Interpreting Results
An absolute washout of sixty percent or more supports an adenoma pattern. A relative washout of forty percent or more also supports that pattern. An unenhanced value of ten HU or lower suggests lipid-rich adenoma in a homogeneous lesion. These findings should not stand alone.
Important Limits
Washout can be misleading. Hypervascular metastases, pheochromocytoma, and adrenal carcinoma may overlap with adenomas. Heterogeneous lesions need careful radiology review. Known cancer history changes risk. Hormonal testing may still be needed, even when imaging appears benign.
Practical Use
This tool creates a structured report for documentation. It highlights thresholds and caution flags. It also exports results for records. Use it as a calculation aid. Final decisions should come from qualified clinicians using the full clinical picture.
FAQs
What does adrenal washout measure?
It measures how much contrast leaves an adrenal nodule between enhanced and delayed CT phases. Faster washout can support an adenoma pattern when morphology and clinical context are suitable.
What is absolute washout?
Absolute washout compares contrast loss with the enhancement above the unenhanced baseline. It needs unenhanced, enhanced, and delayed attenuation values from the same lesion.
What is relative washout?
Relative washout compares contrast loss with the enhanced attenuation value. It can be calculated without using the unenhanced value, but interpretation still needs caution.

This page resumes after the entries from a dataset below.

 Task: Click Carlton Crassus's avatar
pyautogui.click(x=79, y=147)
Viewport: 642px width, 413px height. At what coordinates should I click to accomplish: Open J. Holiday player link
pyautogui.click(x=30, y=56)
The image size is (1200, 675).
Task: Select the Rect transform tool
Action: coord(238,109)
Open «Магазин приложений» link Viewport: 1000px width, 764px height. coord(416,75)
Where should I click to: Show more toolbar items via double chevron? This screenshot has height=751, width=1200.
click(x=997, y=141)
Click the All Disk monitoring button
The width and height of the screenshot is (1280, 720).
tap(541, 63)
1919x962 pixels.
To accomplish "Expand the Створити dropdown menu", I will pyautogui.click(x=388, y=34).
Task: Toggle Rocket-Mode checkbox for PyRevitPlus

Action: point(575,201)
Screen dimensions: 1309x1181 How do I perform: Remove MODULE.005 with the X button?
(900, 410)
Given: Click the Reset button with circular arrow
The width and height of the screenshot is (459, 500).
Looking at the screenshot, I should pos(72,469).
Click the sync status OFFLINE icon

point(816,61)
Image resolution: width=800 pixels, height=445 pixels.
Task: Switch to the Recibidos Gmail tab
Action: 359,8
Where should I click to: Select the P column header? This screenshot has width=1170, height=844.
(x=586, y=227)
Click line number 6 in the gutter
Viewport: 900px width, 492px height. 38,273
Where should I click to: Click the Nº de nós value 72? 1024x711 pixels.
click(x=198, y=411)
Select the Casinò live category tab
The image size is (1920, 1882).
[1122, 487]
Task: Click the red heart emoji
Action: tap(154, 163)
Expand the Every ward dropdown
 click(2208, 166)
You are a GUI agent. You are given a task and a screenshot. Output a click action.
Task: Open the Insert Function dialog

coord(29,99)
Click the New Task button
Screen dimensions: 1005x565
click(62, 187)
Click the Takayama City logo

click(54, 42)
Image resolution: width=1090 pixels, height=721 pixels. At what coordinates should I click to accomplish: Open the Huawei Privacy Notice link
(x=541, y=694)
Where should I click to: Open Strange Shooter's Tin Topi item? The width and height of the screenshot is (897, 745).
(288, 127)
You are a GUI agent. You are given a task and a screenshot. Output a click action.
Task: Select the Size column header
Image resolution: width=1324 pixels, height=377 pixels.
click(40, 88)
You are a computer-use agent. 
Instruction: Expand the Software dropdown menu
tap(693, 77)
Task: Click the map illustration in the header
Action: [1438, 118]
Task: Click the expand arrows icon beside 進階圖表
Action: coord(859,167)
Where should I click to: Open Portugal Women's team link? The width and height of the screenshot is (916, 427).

Which threshold suggests adenoma?
Common supportive thresholds are absolute washout of at least 60% or relative washout of at least 40%. These values do not prove benign disease by themselves.
Does low unenhanced HU matter?
Yes. A homogeneous adrenal nodule measuring 10 HU or lower on unenhanced CT often supports a lipid-rich adenoma pattern. Clinical context remains important.
When is washout less reliable?
Washout is less reliable with heterogeneous, hemorrhagic, necrotic, or calcified lesions. It is also less specific in patients with known malignancy or hypervascular metastases.
Can this calculator diagnose cancer?
No. It only performs arithmetic and displays common imaging thresholds. Diagnosis requires radiology review, clinical history, laboratory testing, and follow-up when appropriate.
Why add ROI coverage?
ROI coverage helps document measurement quality. A small or poorly placed ROI can misrepresent the nodule and reduce confidence in the calculated washout result.